• Source passage:
Amendment No. 1 to Senior Promissory Note Purchase Agreement

Contract Categories: Business Finance - Note Agreements
EX-10.3 4 ea179387ex10-3_foxotech.htm AMENDMENT NO. 1 TO SENIOR PROMISSORY NOTE PURCHASE AGREEMENT

Exhibit 10.3

 

AMENDMENT NO. 1 TO

SENIOR PROMISSORY NOTE PURCHASE AGREEMENT

 

This Amendment (this “PIK Note Amendment”) to that certain Senior Promissory Note Purchase Agreement, dated September 20, 2022 (the “Original Note Purchase Agreement”), which governs all of the PIK Notes (as defined below), is made and entered into effective as of the Expiration Date (as defined in the Offer to Amend (as defined below)), by and between FOXO Technologies Inc., a Delaware corporation (the “Company”), and the undersigned (each a “Holder”). Capitalized terms used but not otherwise defined herein shall have the same meanings as set forth in the Original Note Purchase Agreement.

 

WHEREAS, subject to the terms and conditions set forth in the Original Note Purchase Agreement and pursuant to Section 4(a)(2) of the Securities Act of 1933, as amended, and Rule 506 promulgated thereunder, the Company issued 15% Senior Promissory Notes to accredited investors in an aggregate principal amount of $3,457,500 (the “PIK Notes”);

 

WHEREAS, the Company is soliciting approval of this PIK Note Amendment in exchange for shares of the Company’s Class A common stock, par value $0.0001 per share (the “Class A Common Stock”), as set forth in that certain Offer to Amend 15% Senior Promissory Notes and Consent Solicitation of FOXO Technologies Inc., dated April 27, 2023 (the “Offer to Amend”), a copy of which has been delivered to the Holder, and in connection therewith the Company intends to issue, subject to stockholder approval, 1.25 shares of Class A Common Stock for every $1.00 of Original Principal Amount (as defined in the Original Note Purchase Agreement) of PIK Notes held by the Holder, if the Holder participates in the Offer to Amend, on the terms and subject to the conditions set forth in the Offer to Amend;

 

WHEREAS, subject to the terms and conditions set forth in that certain Securities Purchase Agreement, dated January 25, 2021 (as amended, the “Securities Purchase Agreement”), and pursuant to Section 4(a)(2) of the Securities Act of 1933, as amended, and Rule 506 promulgated thereunder, FOXO Technologies Operating Company (“Legacy FOXO”) issued securities of Legacy FOXO to accredited investors, including warrants to purchase an aggregate of 1,905,853 shares of Legacy FOXO’s Class A common stock at an exercise price of exercise price of $6.21, subject to adjustment (the “Original Warrants”);

 

WHEREAS, the Securities Purchase Agreement and the Original Warrants were assumed by the Company in connection with a business combination between the Company’s predecessor, Delwinds Insurance Acquisition Corp., and Legacy FOXO, consummated on September 15, 2022 (the “Business Combination” and such warrants, as assumed, the “Assumed Warrants”);

 

WHEREAS, concurrently with the Offer to Amend and in connection with the Company’s offer with respect to the exchange of the Assumed Warrants for shares of Class A Common Stock, as set forth in that certain Offer to Exchange Warrants to Acquire Shares of Class A Common Stock and Consent Solicitation of FOXO Technologies Inc., dated April 27, 2023 (the “Offer to Exchange”), the Company will exchange each tendered Assumed Warrant for an issuance of shares of Class A Common Stock, on the terms and subject to the conditions set forth in the Offer to Exchange;

 

WHEREAS, the Company also plans to offer Class A Common Stock or Common Stock Equivalents in exchange for a general release by the former holders of debentures issued in 2022 by Legacy FOXO (the “2022 Debentures”), which 2022 Debentures were exchanged by the Company for Class A Common Stock in connection with the Business Combination, subject to stockholder approval and other conditions to be determined by the Company, at a future date to be determined by the Company;

 

WHEREAS, the Company may conduct (i) a private placement of its equity, equity-linked or debt securities resulting in gross proceeds to the Company no greater than $5 million (the “Private Placement”) and/or (ii) certain registered offerings of its equity, equity-linked or debt securities;

 

WHEREAS, each investor who participates in the Private Placement who was a holder of PIK Notes or Assumed Warrants as of the commencement of the Offer to Amend and Offer to Exchange, as applicable, and each former holder of 2022 Debentures, may receive additional shares of Class A Common Stock or Common Stock Equivalents as further consideration for participating in the Private Placement, in addition to the equity purchase price and other terms of such Private Placement offered to all investors; and

 

WHEREAS, in connection with the foregoing transactions, the Company and the Holder desire to amend the Original Note Purchase Agreement as set forth herein.

• Brief A:
Show every line of the rows below that contains the string "image", treating uppercase and lowercase as different.

• Supplied material:

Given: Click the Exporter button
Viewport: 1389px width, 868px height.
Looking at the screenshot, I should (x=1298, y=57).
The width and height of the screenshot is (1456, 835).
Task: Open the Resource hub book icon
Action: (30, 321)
* * *
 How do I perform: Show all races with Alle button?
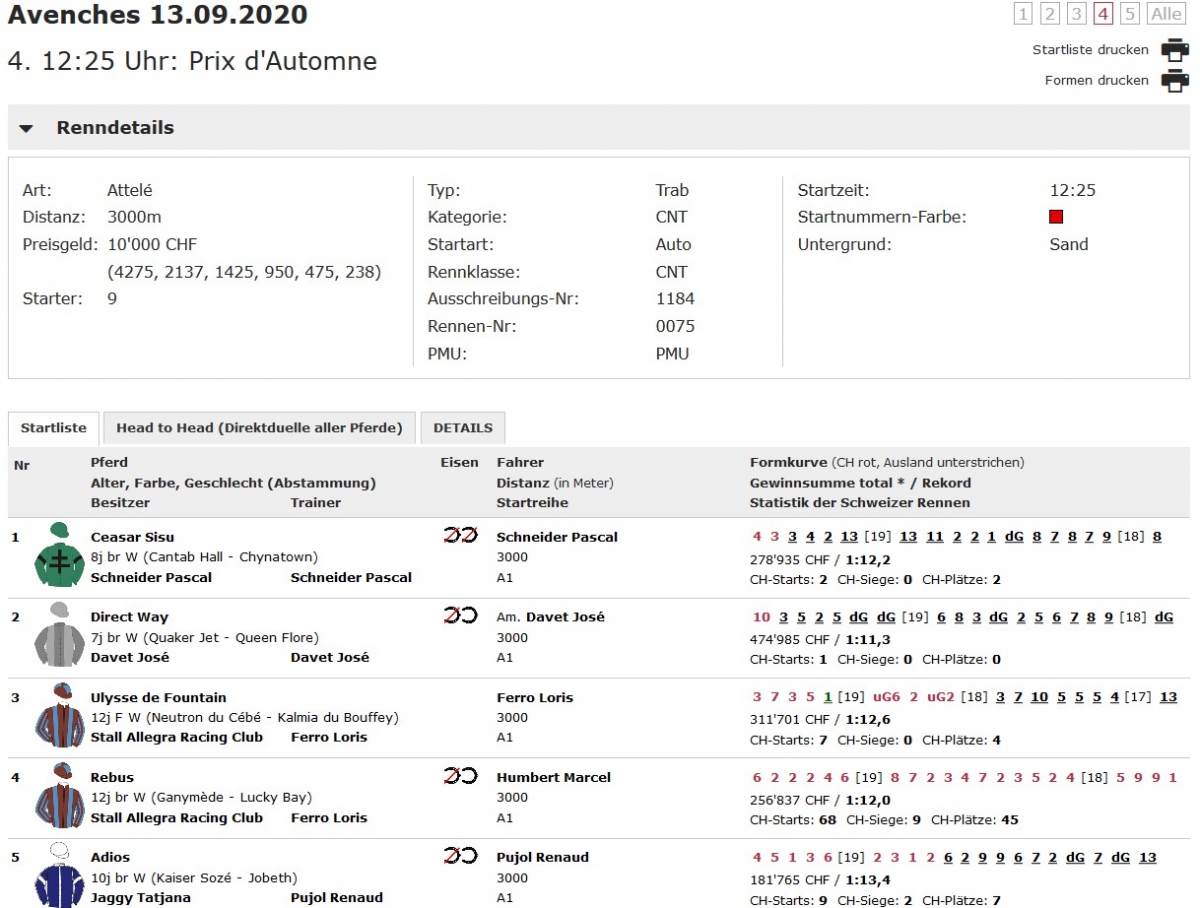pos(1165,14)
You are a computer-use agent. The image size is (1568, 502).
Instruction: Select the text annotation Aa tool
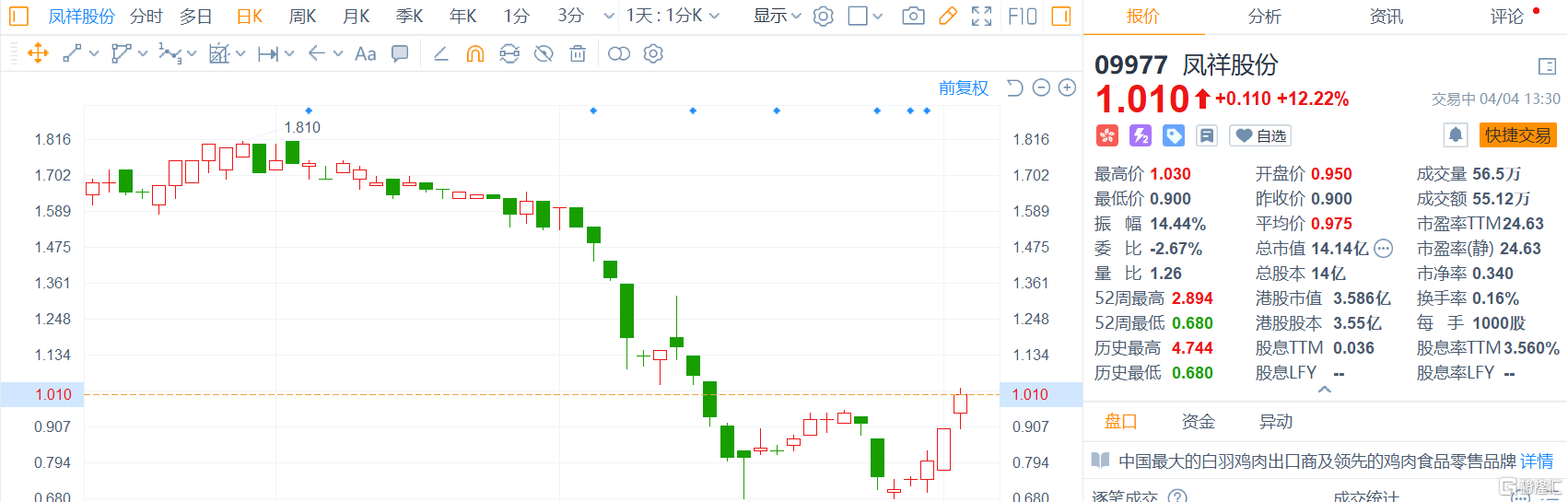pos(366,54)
--
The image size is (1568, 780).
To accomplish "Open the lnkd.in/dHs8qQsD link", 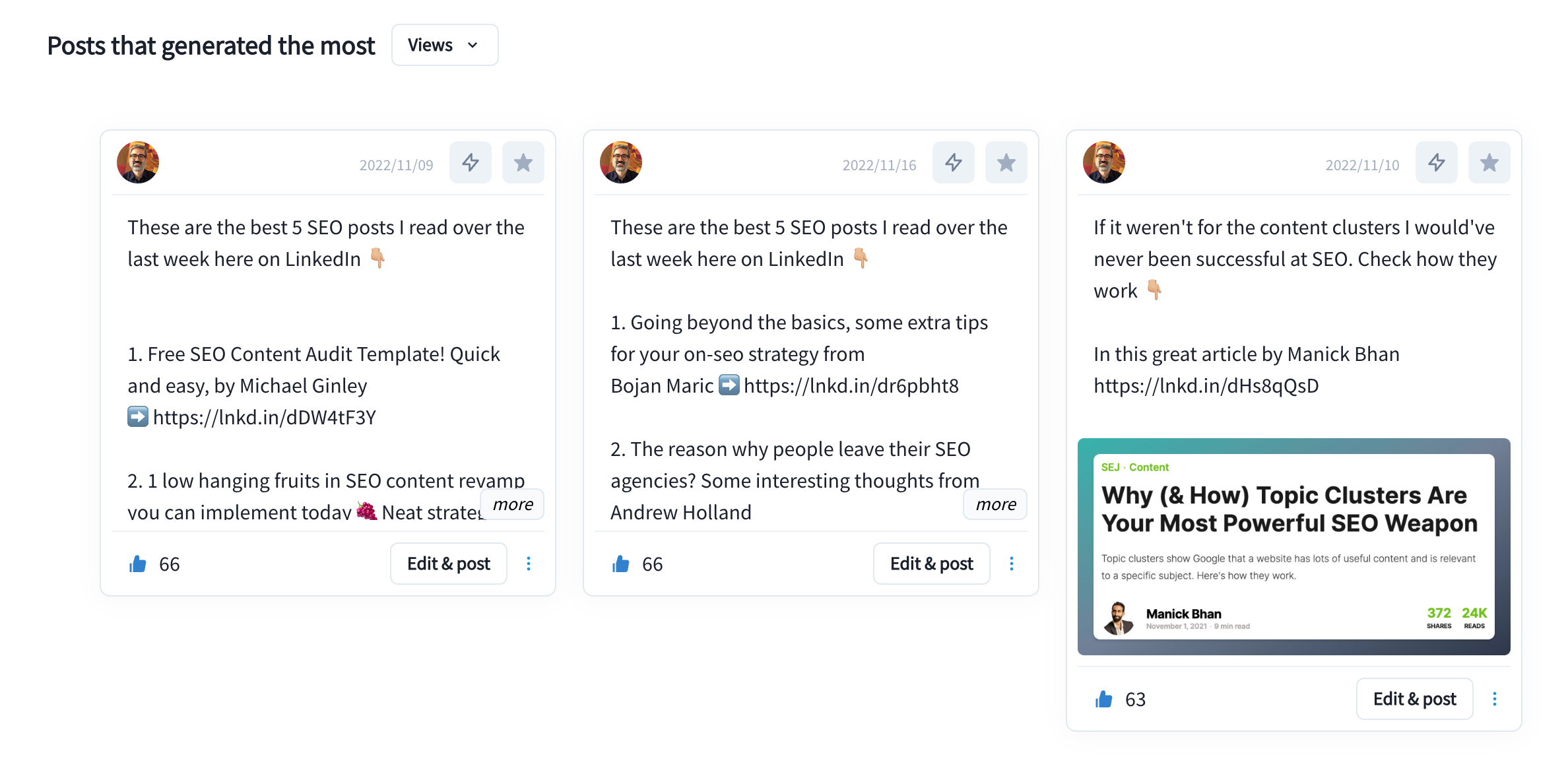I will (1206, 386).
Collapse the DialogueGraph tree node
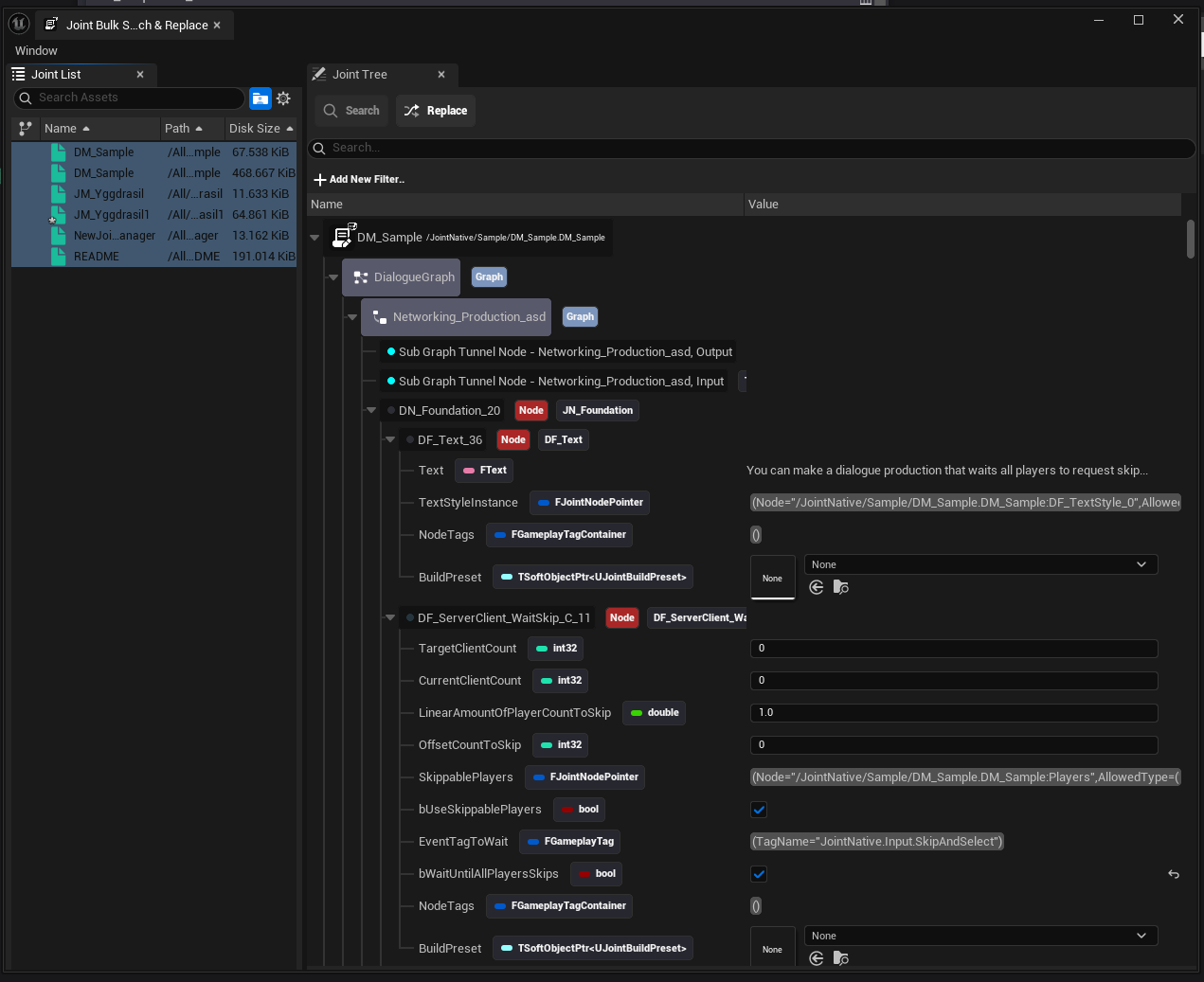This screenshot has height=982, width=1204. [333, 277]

• Brief B:
According to the note amendment above, what aggregate principal amount of 15% Senior Promissory Notes did the Company issue?

• Complete response A:
You are a computer-use agent. The image size is (1568, 502).
The image size is (1568, 780).

• Complete response B:
$3,457,500